Chinese AI startup Zhipu AI aka Z.ai releases GLM-4.6V seriesa new generation of open-source vision language models (VLMs) optimized for multimodal inference, front-end automation, and high-efficiency deployment.
This release includes two models "big" and "small" size:
-
GLM-4.6V(106B)a larger 106 billion parameter model for cloud-scale inference.
-
GLM-4.6V-Flash (9B)a small model with only 9 billion parameters designed for low-latency local applications.
Recall that, generally speaking, a model with more parameters, or internal settings governing its behavior, i.e. weights and biases, is more powerful, performs better, and can perform at a higher general level across a more diverse range of tasks.
However, smaller models are more efficient for edge and real-time applications where latency and resource constraints are important.
The distinctive innovation of this series is Calling a native function Visual language models enable tools such as visual input search, cropping, and chart recognition directly.
With a context length of 128,000 tokens (equivalent to 300 pages of novel-like text exchanged in a single input/output interaction with a user) and state-of-the-art (SoTA) results across more than 20 benchmarks, the GLM-4.6V series positions itself as a competitive alternative to both closed and open-source VLMs. Available in the following formats:
-
API access via OpenAI compatible interface
-
Try the demo on Zhipu’s web interface
-
Download weights from Hugging Face
-
Desktop assistant app available for Hugging Face Spaces
Licensing and corporate use
GLM‑4.6V and GLM‑4.6V‑Flash are distributed under the MIT License. The MIT License is a permissive open source license that permits free commercial and noncommercial use, modification, redistribution, and local deployment without obligation to create open source derivative works.

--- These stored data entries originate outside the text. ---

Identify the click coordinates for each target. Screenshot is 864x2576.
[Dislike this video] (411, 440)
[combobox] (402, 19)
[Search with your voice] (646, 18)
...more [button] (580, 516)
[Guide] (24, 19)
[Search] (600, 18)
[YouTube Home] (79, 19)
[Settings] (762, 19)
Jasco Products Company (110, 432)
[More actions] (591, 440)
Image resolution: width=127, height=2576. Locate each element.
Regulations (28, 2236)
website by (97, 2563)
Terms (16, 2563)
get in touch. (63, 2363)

This licensing model makes the series suitable for enterprise deployments, such as scenarios requiring complete control of infrastructure, compliance with internal governance, or air-gapped environments.
Model weights and documentation are published on Hugging Face, and supporting code and tools are available on GitHub.

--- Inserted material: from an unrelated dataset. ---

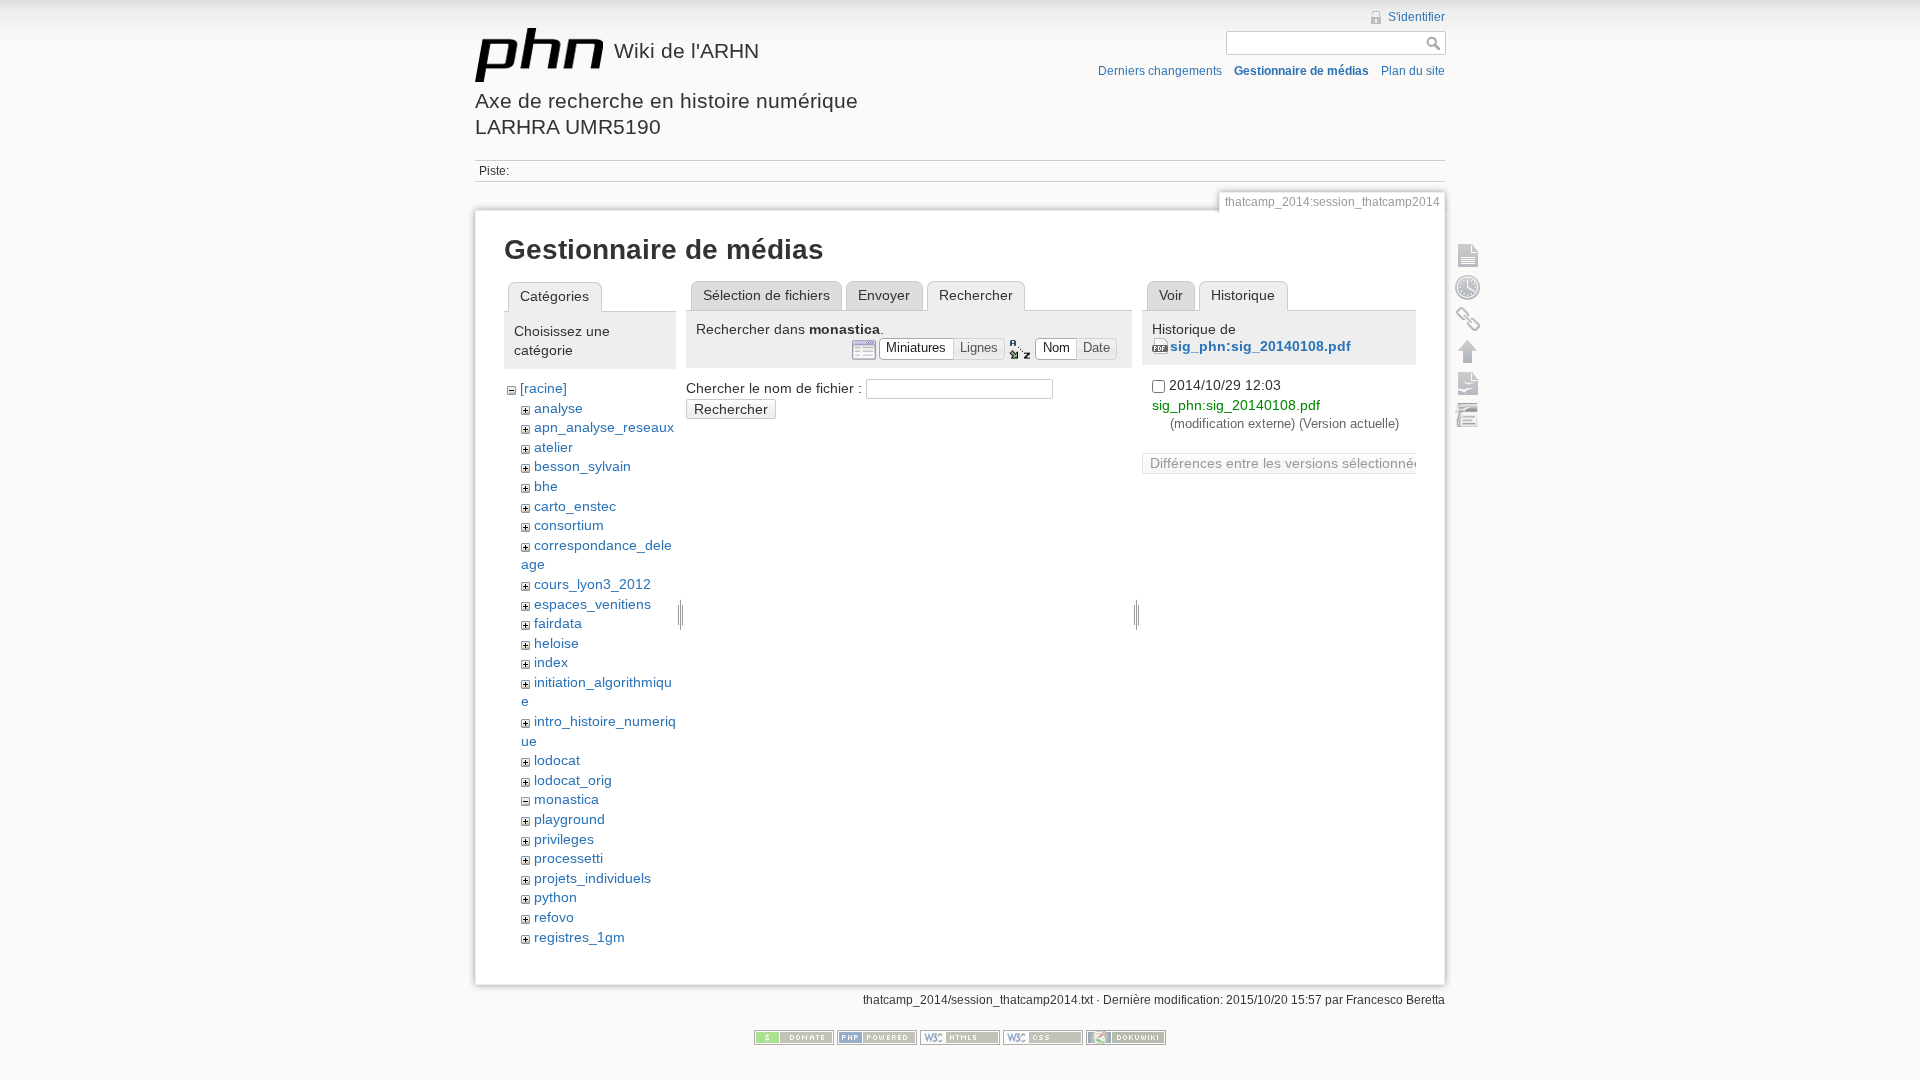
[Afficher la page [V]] (1468, 255)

The MIT license ensures maximum flexibility for integration into your own systems, including internal tools, production pipelines, and edge deployments.

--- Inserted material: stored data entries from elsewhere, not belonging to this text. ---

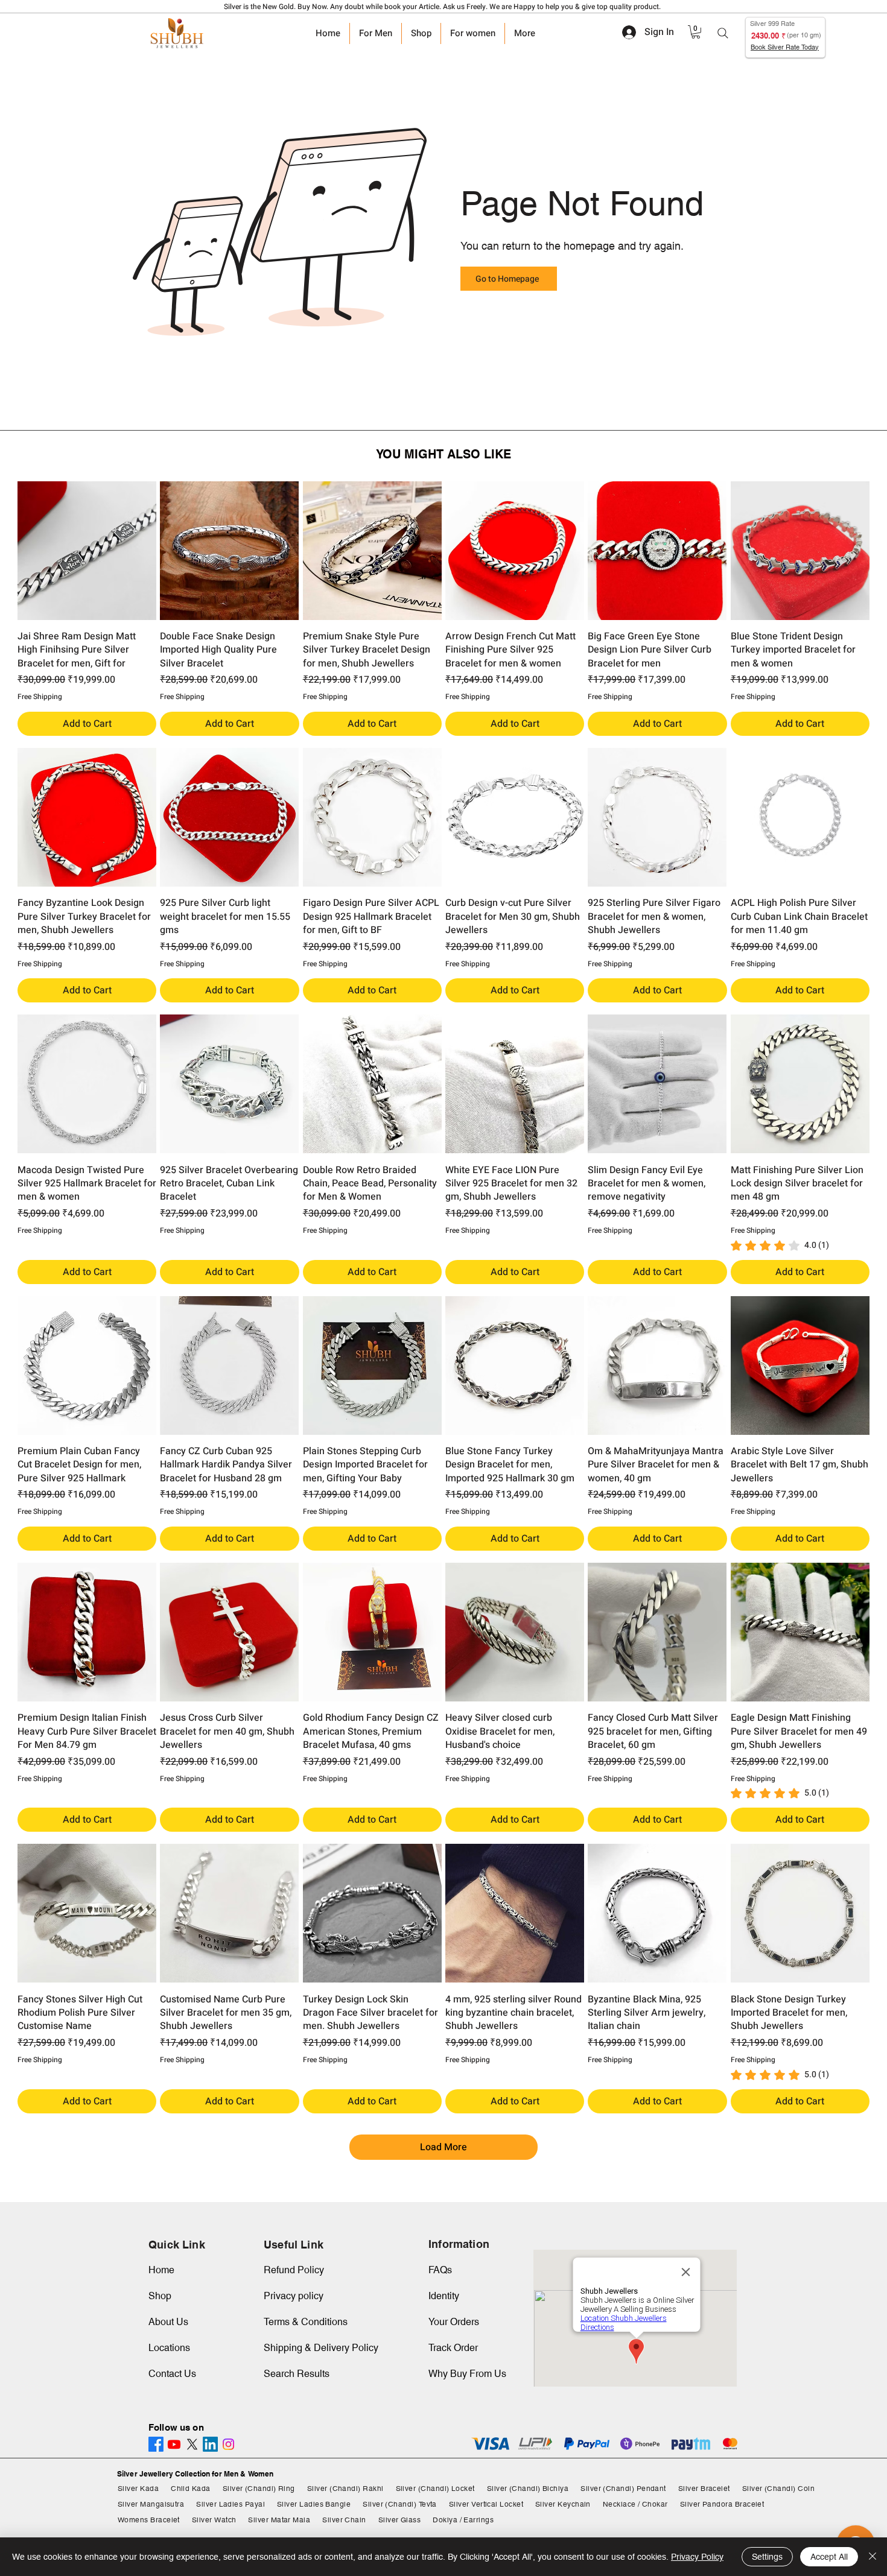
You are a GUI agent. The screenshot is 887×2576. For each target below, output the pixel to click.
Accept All (829, 2557)
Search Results (296, 2373)
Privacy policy (293, 2296)
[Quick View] (86, 550)
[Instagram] (228, 2444)
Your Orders (453, 2322)
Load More (443, 2147)
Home (161, 2270)
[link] (696, 32)
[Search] (723, 33)
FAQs (440, 2270)
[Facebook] (156, 2444)
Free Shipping (39, 697)
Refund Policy (294, 2270)
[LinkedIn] (210, 2444)
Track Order (453, 2347)
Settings (767, 2557)
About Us (168, 2322)
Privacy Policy (697, 2557)
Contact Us (172, 2373)
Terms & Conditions (306, 2322)
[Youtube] (174, 2444)
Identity (443, 2296)
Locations (169, 2347)
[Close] (872, 2556)
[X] (192, 2444)
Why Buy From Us (467, 2373)
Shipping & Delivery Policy (321, 2347)
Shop (159, 2296)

Architecture and technology
The GLM-4.6V model follows a traditional encoder/decoder architecture that is highly adapted to multimodal inputs.
Both models incorporate a Vision Transformer (ViT) encoder based on AIMv2-Huge and an MLP projector to match the visual capabilities to a Large Language Model (LLM) decoder.
The video input benefits from 3D convolution and temporal compression, while spatial encoding is handled using 2D-RoPE and bicubic interpolation with absolute position embedding.
An important technical feature is that the system supports any image resolution and aspect ratio, including wide panoramic inputs up to 200:1.
In addition to parsing static images and documents, GLM-4.6V ingests temporal sequences of video frames with explicit timestamp tokens, enabling robust temporal inference.
On the decoding side, the model supports token generation aligned with function call protocols, allowing structured inference across text, images, and tool output. This is supported by an extended tokenizer vocabulary and output formatting templates to ensure consistent API or agent compatibility.
Using native multimodal tools
GLM-4.6V introduces native multimodal function calls, allowing you to pass visual assets such as screenshots, images, and documents directly to tools as parameters. This eliminates the need for intermediate text-only conversions, which previously introduced information loss and complexity.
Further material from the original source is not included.